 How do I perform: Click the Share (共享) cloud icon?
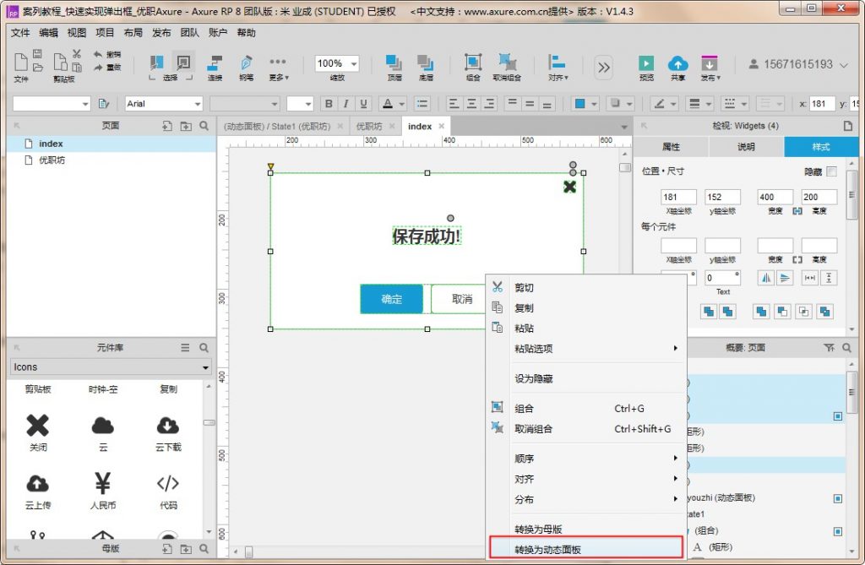click(677, 63)
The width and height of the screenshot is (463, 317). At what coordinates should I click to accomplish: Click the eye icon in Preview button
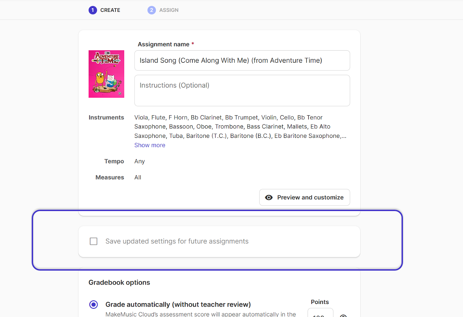pos(269,197)
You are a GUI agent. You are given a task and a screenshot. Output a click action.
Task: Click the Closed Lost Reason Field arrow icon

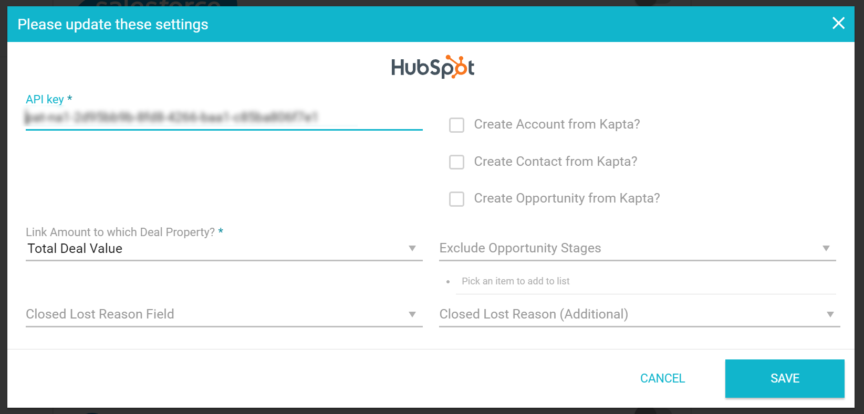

※

WHAT YOU WILL DO:
Lines from the one with "You are a GUI" through the final line of the records are the whole answer; print them exactly, minus any pictures.

ANSWER BOX:
You are a GUI agent. You are given a task and a screenshot. Output a click action.
Task: Click the Closed Lost Reason Field arrow icon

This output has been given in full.